La bibliothèque Libra devient encore plus expérimentale et va au-delà modèle standard, appliquant des techniques très nouvelles telles que les fonctions aléatoires vérifiables (VRF), les paires bilinéaires et les signatures de seuil. Ces méthodes et bibliothèques peuvent être raisonnables, mais les combiner toutes en un seul système soulève de sérieuses inquiétudes quant à la surface d’attaque. La combinaison de tous ces nouveaux outils et techniques augmente considérablement la complexité de la preuve de sécurité.

Il faut supposer que l’ensemble de cette pile cryptographique est vulnérable à diverses attaques jusqu’à preuve du contraire. Le célèbre modèle « Move Fast and Break Things » de Facebook ne peut pas être appliqué aux outils cryptographiques qui traitent les données financières des clients.

La Libra ne parvient pas à mettre en œuvre des mécanismes de protection des consommateurs

Une caractéristique distinctive du système de paiement est la possibilité d'annuler une transaction si le paiement est annulé par un procès ou entraîne une panne accidentelle ou du système. Le système Libra est conçu pour être « complet » et n'inclut pas de type de transaction pour l'annulation du paiement. Au Royaume-Uni, tous les paiements compris entre 100 £ et 30,000 XNUMX £ sont soumis à la loi sur le crédit à la consommation. Cela signifie que le système de paiement partage la responsabilité avec le vendeur en cas de problème avec le produit acheté ou si le destinataire du paiement ne fournit pas le service. Des règles similaires s’appliquent dans l’UE, en Asie et en Amérique du Nord.

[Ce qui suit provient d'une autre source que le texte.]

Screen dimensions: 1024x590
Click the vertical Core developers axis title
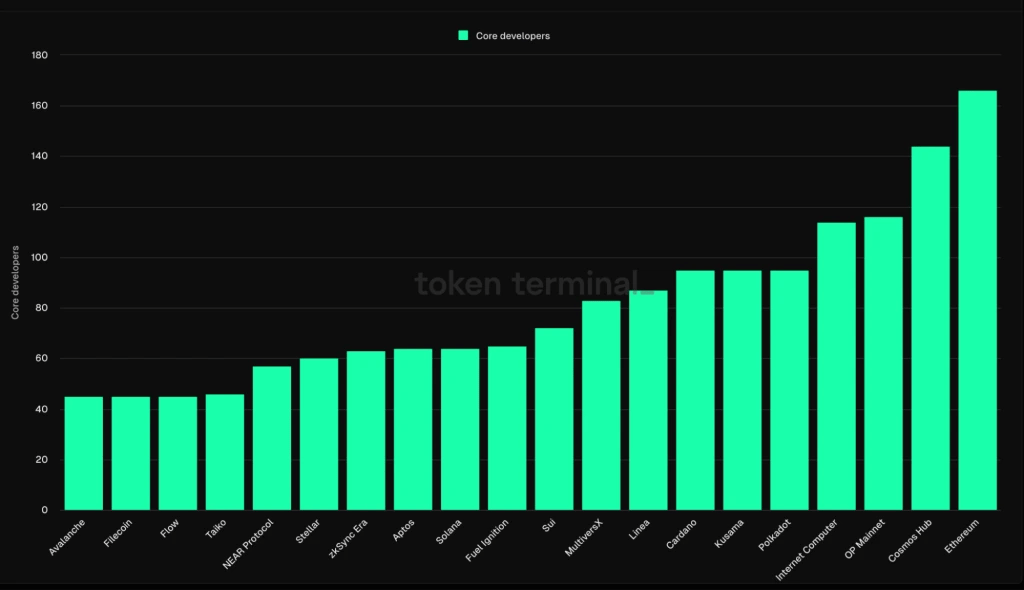tap(14, 282)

La conception actuelle de Libra n’inclut pas de protocole pour se conformer à ces lois et ne prévoit pas de plan clair pour en créer un. Pire encore, d'un point de vue architectural, la finalité de la structure de données authentifiées du noyau, basée sur l'état du lecteur Merkle, ne permet à aucun mécanisme de créer un tel protocole sans repenser le noyau.

Après avoir effectué un examen technique de ce projet, nous pouvons conclure qu’il ne sera tout simplement pas retenu dans aucune revue respectée de recherche sur les systèmes distribués ou d’ingénierie financière. Pour tenter de changer la politique monétaire mondiale, un énorme travail technique doit être réalisé pour créer un réseau fiable et un traitement sécurisé des données des utilisateurs auxquels le public et les régulateurs peuvent avoir confiance.

Je ne vois aucune raison de croire que Facebook a fait le travail nécessaire dans sa conception pour surmonter ces problèmes techniques ou qu'il présente des avantages techniques par rapport à l'infrastructure actuelle. Dire qu’une entreprise a besoin de flexibilité réglementaire pour explorer les innovations n’est pas une excuse pour ne pas les faire en premier.